DATA LISTING:

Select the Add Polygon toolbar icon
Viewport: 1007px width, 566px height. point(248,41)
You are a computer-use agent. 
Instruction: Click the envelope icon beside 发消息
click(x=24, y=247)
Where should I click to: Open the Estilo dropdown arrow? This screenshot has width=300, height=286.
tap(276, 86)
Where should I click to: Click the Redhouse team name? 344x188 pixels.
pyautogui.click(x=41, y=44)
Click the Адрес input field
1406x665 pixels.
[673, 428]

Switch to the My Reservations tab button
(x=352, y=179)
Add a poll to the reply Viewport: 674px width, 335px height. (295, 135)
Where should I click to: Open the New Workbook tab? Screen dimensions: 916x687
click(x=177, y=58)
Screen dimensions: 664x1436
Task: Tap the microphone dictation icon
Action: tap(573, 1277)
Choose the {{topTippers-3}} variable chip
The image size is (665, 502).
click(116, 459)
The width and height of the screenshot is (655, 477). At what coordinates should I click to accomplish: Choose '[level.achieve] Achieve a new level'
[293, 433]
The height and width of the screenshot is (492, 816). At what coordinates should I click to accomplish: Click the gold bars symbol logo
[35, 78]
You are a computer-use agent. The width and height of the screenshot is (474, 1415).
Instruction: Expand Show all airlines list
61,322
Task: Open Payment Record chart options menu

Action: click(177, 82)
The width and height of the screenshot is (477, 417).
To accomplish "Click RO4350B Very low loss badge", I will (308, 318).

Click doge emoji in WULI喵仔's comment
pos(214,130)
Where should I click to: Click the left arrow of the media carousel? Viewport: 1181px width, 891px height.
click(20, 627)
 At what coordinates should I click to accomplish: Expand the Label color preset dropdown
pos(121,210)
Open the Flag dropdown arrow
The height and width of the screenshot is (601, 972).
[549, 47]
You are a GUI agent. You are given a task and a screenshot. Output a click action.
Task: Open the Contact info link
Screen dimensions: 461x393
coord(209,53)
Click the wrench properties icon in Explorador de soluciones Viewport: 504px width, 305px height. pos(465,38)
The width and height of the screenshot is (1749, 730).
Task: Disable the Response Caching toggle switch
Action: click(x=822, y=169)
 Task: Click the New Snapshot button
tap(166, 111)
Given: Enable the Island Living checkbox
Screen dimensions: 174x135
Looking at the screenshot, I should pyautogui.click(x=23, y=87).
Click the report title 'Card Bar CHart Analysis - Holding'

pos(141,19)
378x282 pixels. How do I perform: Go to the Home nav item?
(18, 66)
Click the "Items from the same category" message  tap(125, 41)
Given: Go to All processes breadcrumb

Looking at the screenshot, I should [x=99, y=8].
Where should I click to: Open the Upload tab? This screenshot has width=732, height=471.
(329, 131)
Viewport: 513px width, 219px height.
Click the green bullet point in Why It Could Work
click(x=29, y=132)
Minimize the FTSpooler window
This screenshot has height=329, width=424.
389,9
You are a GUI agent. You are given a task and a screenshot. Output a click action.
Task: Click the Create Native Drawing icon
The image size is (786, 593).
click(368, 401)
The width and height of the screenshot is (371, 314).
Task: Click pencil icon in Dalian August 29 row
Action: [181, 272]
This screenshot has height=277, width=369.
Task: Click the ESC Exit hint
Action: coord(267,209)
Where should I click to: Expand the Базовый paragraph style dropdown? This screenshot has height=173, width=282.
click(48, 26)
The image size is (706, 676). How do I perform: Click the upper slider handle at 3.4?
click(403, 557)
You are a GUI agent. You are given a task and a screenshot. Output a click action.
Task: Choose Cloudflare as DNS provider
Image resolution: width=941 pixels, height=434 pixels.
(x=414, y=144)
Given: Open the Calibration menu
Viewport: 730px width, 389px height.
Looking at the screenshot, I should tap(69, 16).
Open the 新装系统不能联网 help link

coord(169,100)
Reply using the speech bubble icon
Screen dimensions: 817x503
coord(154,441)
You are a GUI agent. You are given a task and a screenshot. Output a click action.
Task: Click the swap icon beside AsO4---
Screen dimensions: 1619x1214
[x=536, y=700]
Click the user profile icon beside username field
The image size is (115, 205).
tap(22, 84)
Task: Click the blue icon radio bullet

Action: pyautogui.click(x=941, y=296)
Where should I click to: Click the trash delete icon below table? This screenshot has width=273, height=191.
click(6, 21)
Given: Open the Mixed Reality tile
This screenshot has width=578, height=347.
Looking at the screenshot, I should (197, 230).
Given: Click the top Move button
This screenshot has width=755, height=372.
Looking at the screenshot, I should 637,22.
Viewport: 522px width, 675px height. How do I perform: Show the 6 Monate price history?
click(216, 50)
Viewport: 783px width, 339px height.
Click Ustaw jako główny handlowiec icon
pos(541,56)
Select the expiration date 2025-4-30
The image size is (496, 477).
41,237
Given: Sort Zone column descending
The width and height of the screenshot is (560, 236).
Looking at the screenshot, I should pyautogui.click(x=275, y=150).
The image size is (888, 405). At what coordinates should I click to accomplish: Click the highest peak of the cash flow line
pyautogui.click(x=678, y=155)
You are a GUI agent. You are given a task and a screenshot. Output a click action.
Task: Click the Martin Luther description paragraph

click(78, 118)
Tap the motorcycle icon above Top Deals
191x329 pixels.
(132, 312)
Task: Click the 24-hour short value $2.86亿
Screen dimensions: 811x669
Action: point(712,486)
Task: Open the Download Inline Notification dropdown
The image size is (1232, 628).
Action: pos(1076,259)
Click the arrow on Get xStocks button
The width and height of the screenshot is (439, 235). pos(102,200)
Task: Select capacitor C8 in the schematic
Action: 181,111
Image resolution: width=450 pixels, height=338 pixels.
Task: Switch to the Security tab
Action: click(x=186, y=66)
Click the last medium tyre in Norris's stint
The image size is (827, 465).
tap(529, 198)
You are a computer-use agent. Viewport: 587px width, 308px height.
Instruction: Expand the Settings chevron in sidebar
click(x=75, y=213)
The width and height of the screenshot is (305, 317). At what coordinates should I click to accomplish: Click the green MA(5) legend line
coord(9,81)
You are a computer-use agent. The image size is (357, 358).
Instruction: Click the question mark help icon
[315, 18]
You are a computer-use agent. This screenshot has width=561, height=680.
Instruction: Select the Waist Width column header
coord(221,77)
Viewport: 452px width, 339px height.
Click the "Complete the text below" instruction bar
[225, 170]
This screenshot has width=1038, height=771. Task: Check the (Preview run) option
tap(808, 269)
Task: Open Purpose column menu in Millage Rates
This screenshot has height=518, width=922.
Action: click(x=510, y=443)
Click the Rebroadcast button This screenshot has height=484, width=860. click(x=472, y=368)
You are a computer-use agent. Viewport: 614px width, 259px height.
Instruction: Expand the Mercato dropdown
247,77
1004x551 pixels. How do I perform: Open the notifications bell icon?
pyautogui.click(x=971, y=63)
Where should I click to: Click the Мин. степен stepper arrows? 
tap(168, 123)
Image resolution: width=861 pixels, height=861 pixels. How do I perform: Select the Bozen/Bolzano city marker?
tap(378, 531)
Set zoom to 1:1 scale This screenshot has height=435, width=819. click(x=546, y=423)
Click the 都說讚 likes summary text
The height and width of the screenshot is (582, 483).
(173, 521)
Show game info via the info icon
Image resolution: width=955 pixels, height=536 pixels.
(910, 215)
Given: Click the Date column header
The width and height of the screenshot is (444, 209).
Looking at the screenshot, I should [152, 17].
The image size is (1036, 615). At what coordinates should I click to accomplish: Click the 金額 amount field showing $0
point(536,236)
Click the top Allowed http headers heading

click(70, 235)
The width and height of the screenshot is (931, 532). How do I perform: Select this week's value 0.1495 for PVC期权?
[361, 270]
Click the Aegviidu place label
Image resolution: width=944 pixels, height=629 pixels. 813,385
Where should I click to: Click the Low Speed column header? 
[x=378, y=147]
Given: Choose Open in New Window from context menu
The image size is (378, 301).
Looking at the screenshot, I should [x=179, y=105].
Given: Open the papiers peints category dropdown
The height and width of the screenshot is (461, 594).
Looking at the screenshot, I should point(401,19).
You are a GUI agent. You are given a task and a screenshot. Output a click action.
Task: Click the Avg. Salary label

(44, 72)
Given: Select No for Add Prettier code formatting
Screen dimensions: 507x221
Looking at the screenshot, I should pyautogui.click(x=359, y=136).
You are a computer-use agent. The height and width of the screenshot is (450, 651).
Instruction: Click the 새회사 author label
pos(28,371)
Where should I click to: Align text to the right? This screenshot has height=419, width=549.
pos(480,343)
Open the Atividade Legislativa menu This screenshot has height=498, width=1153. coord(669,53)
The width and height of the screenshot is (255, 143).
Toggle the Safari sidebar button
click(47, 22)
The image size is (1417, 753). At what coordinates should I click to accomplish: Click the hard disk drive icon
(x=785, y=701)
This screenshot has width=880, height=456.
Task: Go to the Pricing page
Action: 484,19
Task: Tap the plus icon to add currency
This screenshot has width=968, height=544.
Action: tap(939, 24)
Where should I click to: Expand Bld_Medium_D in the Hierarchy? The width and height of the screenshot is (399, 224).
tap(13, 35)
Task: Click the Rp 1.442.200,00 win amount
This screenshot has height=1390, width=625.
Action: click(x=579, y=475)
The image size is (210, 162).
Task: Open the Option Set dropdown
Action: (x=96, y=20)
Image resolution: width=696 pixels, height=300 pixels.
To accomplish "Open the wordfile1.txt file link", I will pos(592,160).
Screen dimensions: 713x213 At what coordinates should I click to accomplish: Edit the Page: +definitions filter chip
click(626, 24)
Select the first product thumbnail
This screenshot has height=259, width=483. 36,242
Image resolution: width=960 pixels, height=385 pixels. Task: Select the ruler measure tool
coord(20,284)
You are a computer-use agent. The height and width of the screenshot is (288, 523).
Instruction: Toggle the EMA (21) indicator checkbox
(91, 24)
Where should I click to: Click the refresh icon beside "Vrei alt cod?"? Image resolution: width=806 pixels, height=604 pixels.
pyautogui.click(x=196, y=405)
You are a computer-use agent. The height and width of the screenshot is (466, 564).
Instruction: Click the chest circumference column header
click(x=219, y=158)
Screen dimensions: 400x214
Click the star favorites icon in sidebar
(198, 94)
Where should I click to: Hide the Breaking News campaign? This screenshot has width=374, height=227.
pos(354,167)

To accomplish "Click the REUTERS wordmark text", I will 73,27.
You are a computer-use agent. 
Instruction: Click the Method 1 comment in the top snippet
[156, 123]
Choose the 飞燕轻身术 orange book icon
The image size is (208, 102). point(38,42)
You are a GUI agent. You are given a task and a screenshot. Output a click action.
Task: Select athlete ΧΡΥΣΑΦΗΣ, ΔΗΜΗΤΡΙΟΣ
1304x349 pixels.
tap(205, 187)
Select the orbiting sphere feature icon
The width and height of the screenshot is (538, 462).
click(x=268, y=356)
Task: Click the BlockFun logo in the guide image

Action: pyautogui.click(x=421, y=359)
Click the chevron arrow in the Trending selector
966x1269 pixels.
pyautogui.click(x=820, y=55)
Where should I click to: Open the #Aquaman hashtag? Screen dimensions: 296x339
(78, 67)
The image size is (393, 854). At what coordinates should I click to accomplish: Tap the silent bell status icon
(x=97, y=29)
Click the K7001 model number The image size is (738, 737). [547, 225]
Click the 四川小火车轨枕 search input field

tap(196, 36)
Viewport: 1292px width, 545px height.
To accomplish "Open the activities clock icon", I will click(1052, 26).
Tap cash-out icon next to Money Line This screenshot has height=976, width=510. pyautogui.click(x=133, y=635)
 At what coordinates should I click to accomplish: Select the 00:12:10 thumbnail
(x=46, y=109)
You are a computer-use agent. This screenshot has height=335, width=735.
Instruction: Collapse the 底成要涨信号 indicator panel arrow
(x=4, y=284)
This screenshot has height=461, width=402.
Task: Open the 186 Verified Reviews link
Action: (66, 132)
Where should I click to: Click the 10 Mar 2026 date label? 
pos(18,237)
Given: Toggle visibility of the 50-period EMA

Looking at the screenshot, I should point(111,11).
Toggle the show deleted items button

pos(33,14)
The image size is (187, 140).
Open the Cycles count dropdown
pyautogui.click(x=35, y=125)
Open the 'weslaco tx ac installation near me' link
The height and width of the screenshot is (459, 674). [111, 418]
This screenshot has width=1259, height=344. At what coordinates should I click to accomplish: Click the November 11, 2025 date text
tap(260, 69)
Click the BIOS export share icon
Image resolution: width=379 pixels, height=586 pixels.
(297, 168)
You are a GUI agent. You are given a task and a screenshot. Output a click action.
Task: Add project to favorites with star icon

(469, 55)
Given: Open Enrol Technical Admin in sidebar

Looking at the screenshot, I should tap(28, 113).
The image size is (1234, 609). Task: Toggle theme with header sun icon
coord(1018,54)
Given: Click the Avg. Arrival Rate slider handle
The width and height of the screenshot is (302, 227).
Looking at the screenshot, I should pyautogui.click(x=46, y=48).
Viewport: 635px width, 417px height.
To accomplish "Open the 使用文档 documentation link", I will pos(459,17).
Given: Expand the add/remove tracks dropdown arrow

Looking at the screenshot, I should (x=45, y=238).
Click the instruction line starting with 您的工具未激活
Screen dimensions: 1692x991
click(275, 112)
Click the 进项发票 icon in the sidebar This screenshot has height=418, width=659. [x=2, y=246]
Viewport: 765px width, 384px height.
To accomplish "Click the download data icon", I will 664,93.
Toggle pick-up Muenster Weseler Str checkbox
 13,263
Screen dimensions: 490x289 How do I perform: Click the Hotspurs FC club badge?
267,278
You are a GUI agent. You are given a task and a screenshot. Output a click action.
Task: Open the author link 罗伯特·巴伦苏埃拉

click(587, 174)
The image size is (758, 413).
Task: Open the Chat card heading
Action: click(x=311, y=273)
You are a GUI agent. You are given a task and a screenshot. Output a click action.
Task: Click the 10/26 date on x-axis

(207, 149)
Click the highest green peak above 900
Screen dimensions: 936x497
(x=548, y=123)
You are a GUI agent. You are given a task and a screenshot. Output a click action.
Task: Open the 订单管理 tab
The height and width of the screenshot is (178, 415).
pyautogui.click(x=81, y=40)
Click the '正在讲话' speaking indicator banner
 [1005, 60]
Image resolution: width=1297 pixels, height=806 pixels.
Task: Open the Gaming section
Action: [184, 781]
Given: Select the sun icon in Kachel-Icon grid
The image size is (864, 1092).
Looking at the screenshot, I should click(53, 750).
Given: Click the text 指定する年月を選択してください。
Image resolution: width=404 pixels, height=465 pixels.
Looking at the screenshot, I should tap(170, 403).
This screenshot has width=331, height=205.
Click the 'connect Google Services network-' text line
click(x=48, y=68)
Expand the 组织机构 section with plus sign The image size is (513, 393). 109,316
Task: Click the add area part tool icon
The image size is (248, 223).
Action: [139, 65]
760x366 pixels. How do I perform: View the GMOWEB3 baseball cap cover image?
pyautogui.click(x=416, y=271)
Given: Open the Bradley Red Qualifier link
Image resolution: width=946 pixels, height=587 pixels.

ACTIVITY:
Give only the lines from the one holding "Image resolution: width=960" through the one holding "has height=335, width=735.", each restated exactly as it appears above.

EXERCISE RESPONSE:
Image resolution: width=960 pixels, height=385 pixels. Task: Select the ruler measure tool
coord(20,284)
You are a computer-use agent. The height and width of the screenshot is (288, 523).
Instruction: Toggle the EMA (21) indicator checkbox
(91, 24)
Where should I click to: Click the refresh icon beside "Vrei alt cod?"? Image resolution: width=806 pixels, height=604 pixels.
pyautogui.click(x=196, y=405)
You are a computer-use agent. The height and width of the screenshot is (466, 564).
Instruction: Click the chest circumference column header
click(x=219, y=158)
Screen dimensions: 400x214
Click the star favorites icon in sidebar
(198, 94)
Where should I click to: Hide the Breaking News campaign? This screenshot has width=374, height=227.
pos(354,167)

To accomplish "Click the REUTERS wordmark text", I will 73,27.
You are a computer-use agent. 
Instruction: Click the Method 1 comment in the top snippet
[156, 123]
Choose the 飞燕轻身术 orange book icon
The image size is (208, 102). point(38,42)
You are a GUI agent. You are given a task and a screenshot. Output a click action.
Task: Select athlete ΧΡΥΣΑΦΗΣ, ΔΗΜΗΤΡΙΟΣ
1304x349 pixels.
tap(205, 187)
Select the orbiting sphere feature icon
The width and height of the screenshot is (538, 462).
click(x=268, y=356)
Task: Click the BlockFun logo in the guide image

Action: pyautogui.click(x=421, y=359)
Click the chevron arrow in the Trending selector
966x1269 pixels.
pyautogui.click(x=820, y=55)
Where should I click to: Open the #Aquaman hashtag? Screen dimensions: 296x339
(78, 67)
The image size is (393, 854). At what coordinates should I click to accomplish: Tap the silent bell status icon
(x=97, y=29)
Click the K7001 model number The image size is (738, 737). [547, 225]
Click the 四川小火车轨枕 search input field

tap(196, 36)
Viewport: 1292px width, 545px height.
To accomplish "Open the activities clock icon", I will click(1052, 26).
Tap cash-out icon next to Money Line This screenshot has height=976, width=510. pyautogui.click(x=133, y=635)
 At what coordinates should I click to accomplish: Select the 00:12:10 thumbnail
(x=46, y=109)
You are a computer-use agent. This screenshot has height=335, width=735.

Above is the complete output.